Stone ruins of a 19th-century theatre wall standing in tropical overgrowth, with the green cone of Mont Pelée rising in the background against a pale Caribbean sky
← Martinique

Saint-Pierre, Martinica

"El volcán no esperó las órdenes de evacuación."

Tengo la costumbre de llegar a los lugares después de la catástrofe. No en el sentido del turismo de desastres — no busco las ruinas — pero me atraen el silencio que sigue a la violencia, la calidad particular de la luz que cae sobre los lugares donde algo enorme ocurrió una vez y luego se detuvo. Saint-Pierre tiene esa luz. Por las mañanas llega del agua en bandas largas y planas, se desliza sobre los adoquines de la Rue Victor Hugo e ilumina el hecho botánico de que el Caribe lo reclama todo eventualmente: muros de piedra partidos por raíces, rieles de hierro convertidos en polvo anaranjado, columnas del teatro estranguladas por enredaderas.

Lo Que Dejó el Volcán

La erupción del 8 de mayo de 1902 duró menos de cuatro minutos. Treinta mil personas murieron. En aquel momento, Saint-Pierre era la ciudad más rica y cosmopolita del Caribe francés — su teatro inspirado en la Ópera de Burdeos, su mercado abastecido con productos de Marsella, su ron viajando por el mundo bajo etiquetas martiniquesas. A media mañana no quedaba más que ceniza y piedra escaldada.

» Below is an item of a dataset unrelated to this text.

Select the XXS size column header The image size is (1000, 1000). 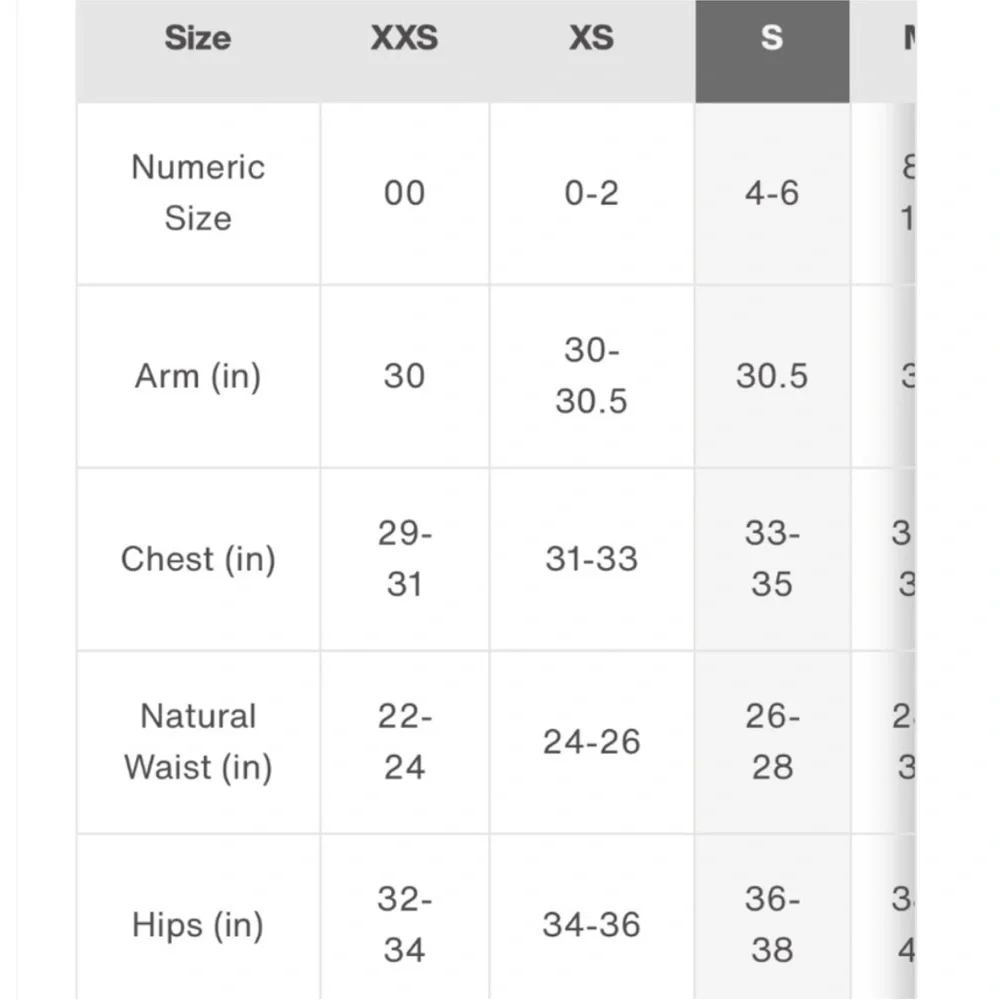(x=404, y=39)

Lo que queda es extraordinario. El Théâtre de Saint-Pierre — o más bien su esqueleto — se alza en la parte alta del pueblo, con su pared arqueada intacta hasta el tercer piso y el interior abierto al cielo donde una vez hubo una araña y un techo pintado. El Musée Vulcanologique en la Rue Victor Hugo guarda los relojes detenidos a las 8:02, las botellas de vino fundidas, la campana deformada por el calor hasta convertirse en algo más cercano a una escultura. Me quedé mucho tiempo con esos relojes. No hay nada abstracto en las 8:02 cuando sostienes en las manos un reloj que lo demuestra.

El Sobreviviente y la Celda

Lo que no esperaba — la sorpresa genuina — fue Cyparis. Había leído sobre el único sobreviviente, un prisionero cuya celda de paredes gruesas lo protegió de la oleada piroclástica. Lo que no esperaba era el cachot en sí: pequeño, húmedo, encajado en la ladera de la colina en el camino que baja del teatro, fácil de pasar por alto si no se está buscando. Lia lo vio primero, semioculto detrás de una mata de banano. Entramos agachándonos. Las paredes tienen tal vez un metro de grosor. La única ventana mira hacia el lado opuesto al volcán. Un hombre sobrevivió a la muerte de toda una ciudad en esta habitación porque lo habían arrestado la noche anterior por borrachera pública. La contingencia de la supervivencia resulta verdaderamente abrumadora cuando uno está de pie en el cuarto donde sucedió.

Ron entre las Ruinas

Saint-Pierre es hoy un pueblo tranquilo de unos cinco mil habitantes, reconstruido alrededor de las ruinas en lugar de encima de ellas. A última hora de la tarde, cuando llegan los barcos de buceo — el puerto alberga doce naufragios de 1902, muy queridos por los buceadores por sus campanas incrustadas y sus bodegas de carga — la terraza del Plantation Saint-James junto al malecón se llena de gente pidiendo ti’ punch: ron blanco, sirope de caña, una rodaja de lima. Lia prefería el suyo con el Depaz local, que se destila en las laderas del propio Pelée, caña cultivada en suelo volcánico, el terroir de la catástrofe expresado en alcohol. Sabía, dijo ella, a un lugar que había decidido seguir adelante.

Cuando ir: De diciembre a abril, cuando los vientos alisios del noreste templan el calor y la lluvia se queda al sur. Evitar julio y agosto — la humedad sube hasta niveles sofocantes y la luz pierde su claridad matutina.